Montagne di spazzatura e mini-discariche in diversi angoli della città, una situazione che va avanti così da mesi. E’ diventato un incubo per i cittadini di Reggio Calabria, inermi di fronte all’emergenza spazzatura. Pubblichiamo di seguito la segnalazione di una lettrice di StrettoWeb, che scrive un messaggio di sfogo ma preferisce restare anonima. Ecco di seguito la lettera:

“Buongiorno, stamattina mi sono svegliata mi sono affacciata al balcone e ho visto che alla fine della mia traversa la strada era stata chiusa da cumuli di spazzatura che non viene raccolta dal 24 giugno.

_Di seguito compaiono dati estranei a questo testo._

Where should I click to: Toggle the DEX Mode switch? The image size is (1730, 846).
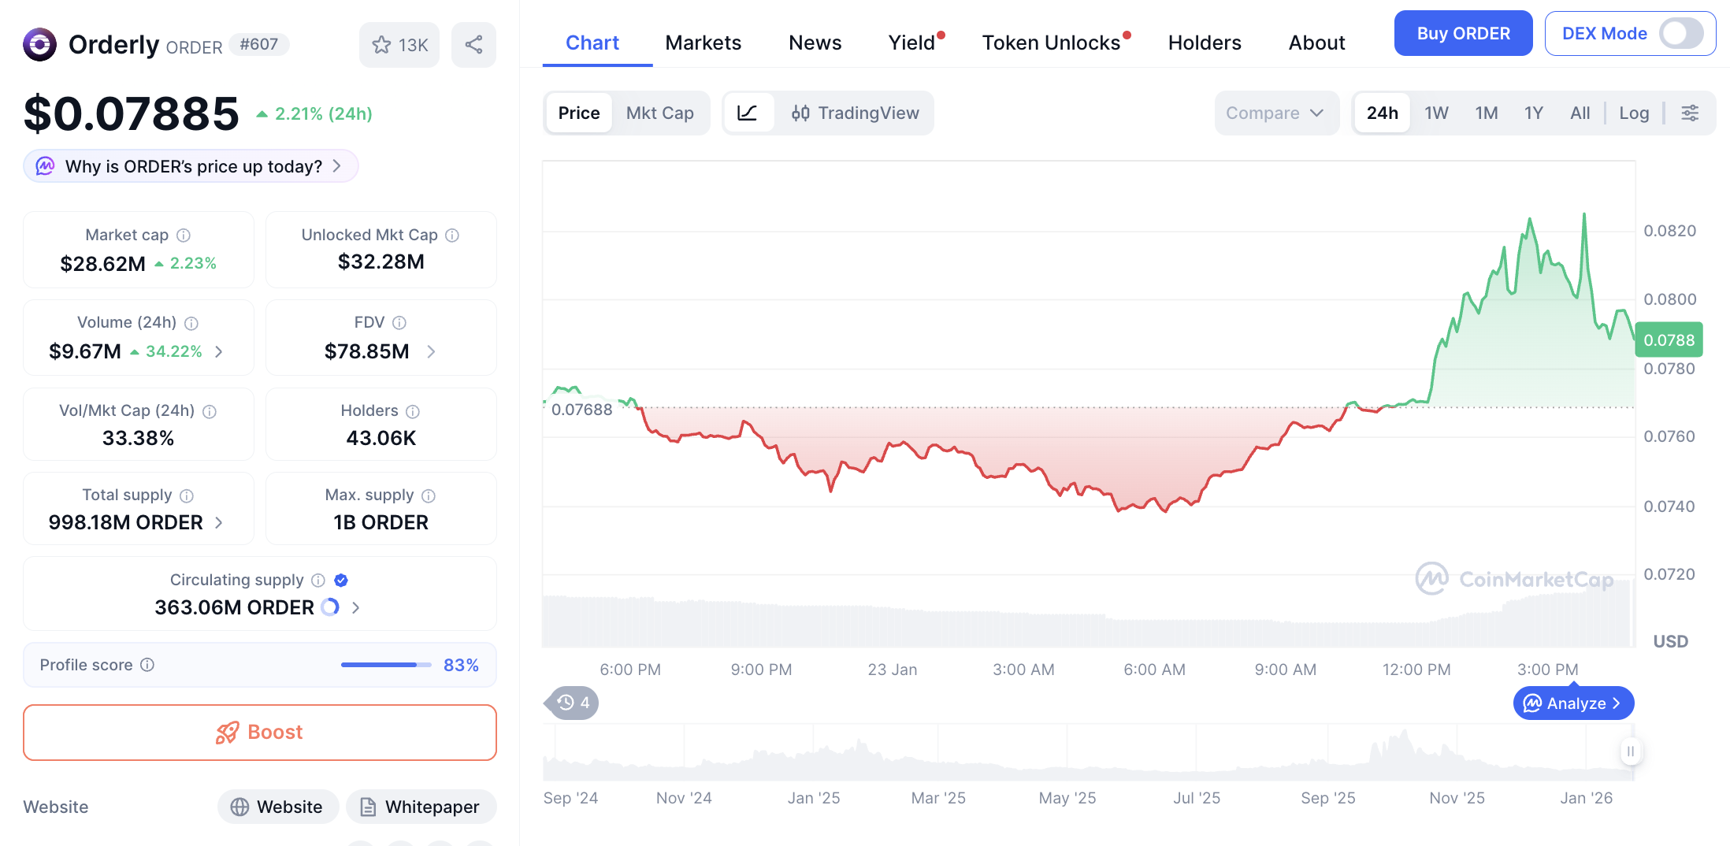click(x=1680, y=34)
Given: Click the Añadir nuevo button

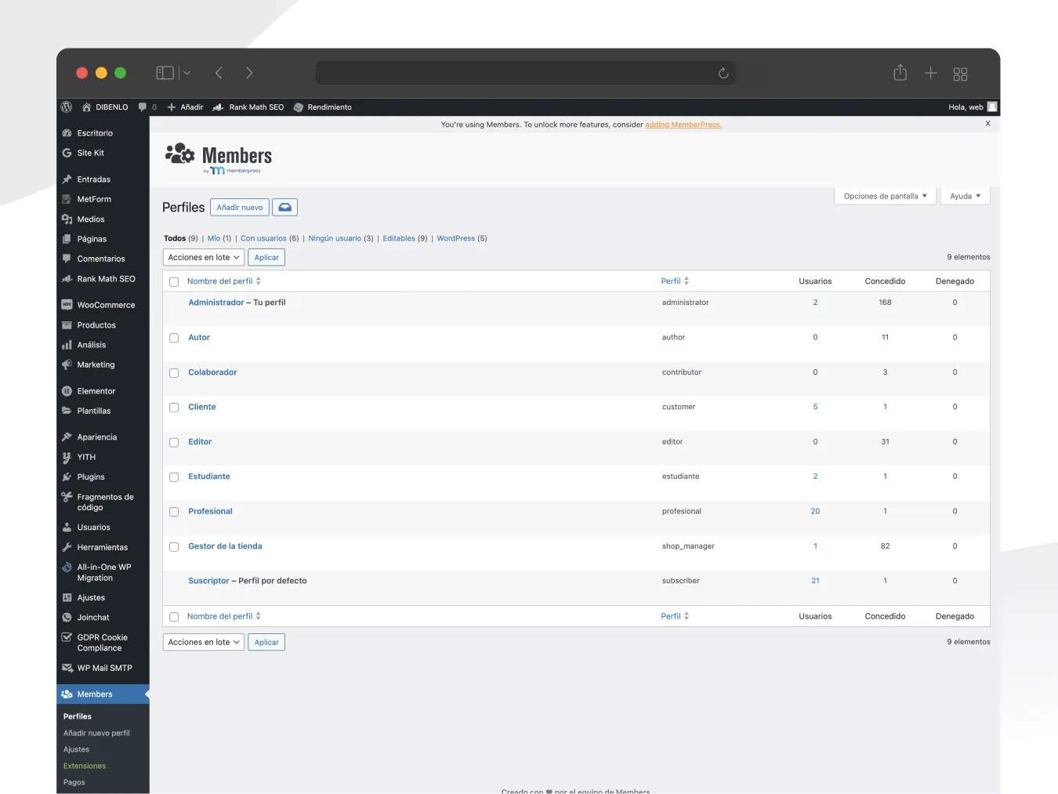Looking at the screenshot, I should [239, 207].
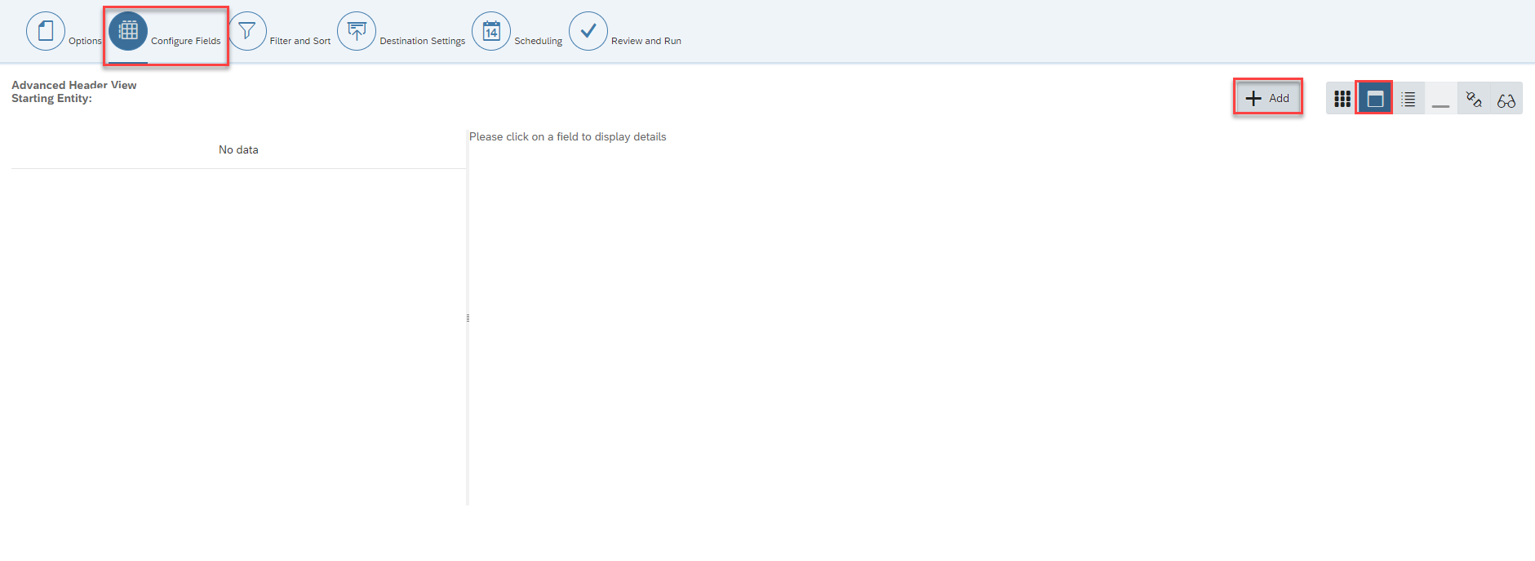Jump to Review and Run checkmark icon
The image size is (1535, 561).
588,31
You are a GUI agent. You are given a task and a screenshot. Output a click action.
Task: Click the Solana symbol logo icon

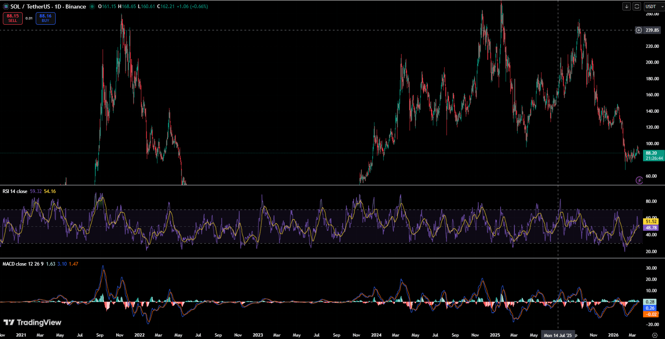6,6
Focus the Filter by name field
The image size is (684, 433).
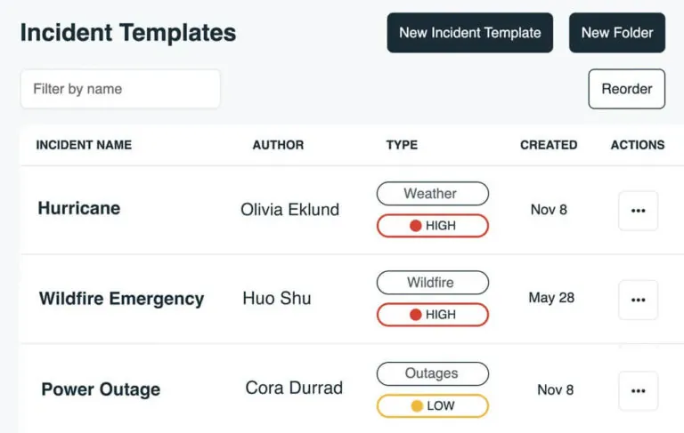(x=120, y=89)

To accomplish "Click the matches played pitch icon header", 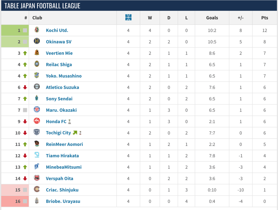I will (128, 18).
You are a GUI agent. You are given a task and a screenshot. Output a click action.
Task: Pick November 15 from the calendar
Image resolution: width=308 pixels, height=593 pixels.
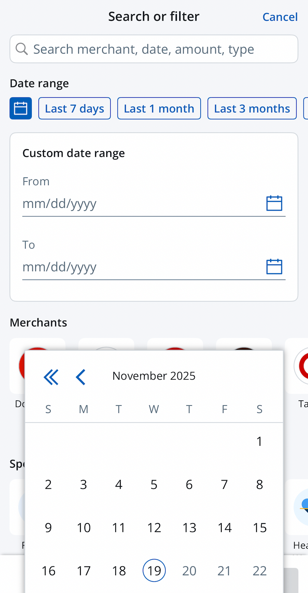[260, 528]
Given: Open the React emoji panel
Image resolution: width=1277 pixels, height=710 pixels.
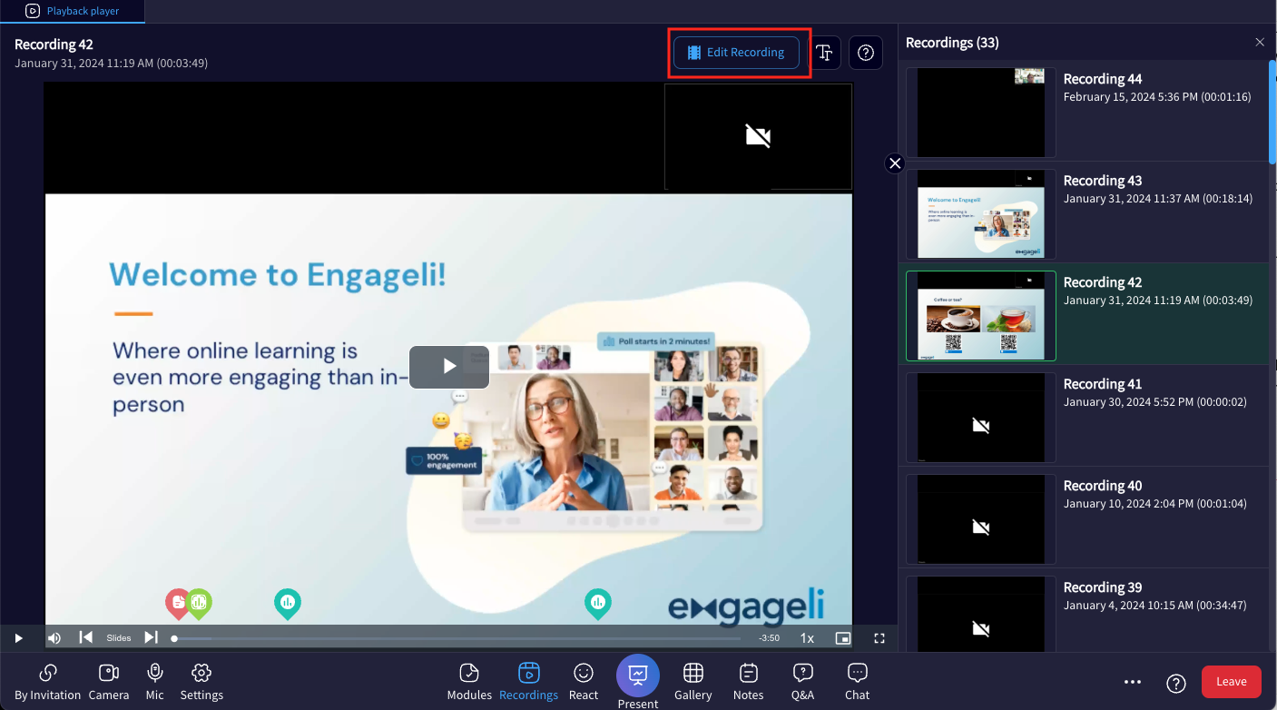Looking at the screenshot, I should point(583,681).
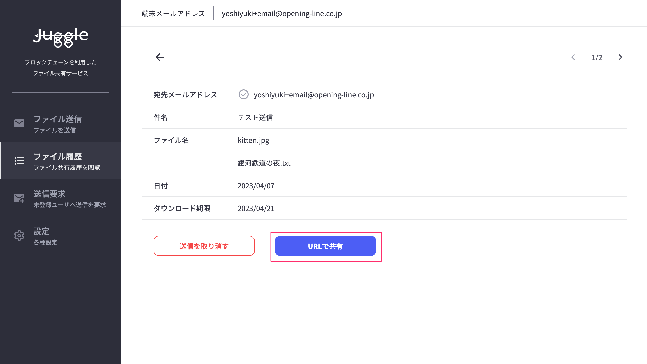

Verso le 10 tornata dalla spesa vedo un camion che raccoglieva il tutto per liberare la strada. Gli operatori hanno solo liberato la strada e raccolto la spazzatura davanti ai portoni che completavano la fine della traversa lasciando i cumuli che ci sono all’inizio della stessa fino a metà.  Siamo intervenuti tutti chiedendo perché non pulivano tutta la traversa e ci hanno risposto che possono raccogliere solo quella in quanto impediva il passaggio delle macchine (questo non vero perché hanno raccolto anche altro). Comunque mi chiedo, ma per avere un nostro diritto dobbiamo comportarci da scostumati? Dobbiamo essere incivili e buttare i rifiuti nel mezzo della strada? Viviamo nello schifo più totale. Vorremmo una risposta ma soprattutto vogliamo rispetto e vivere dignitosamente”.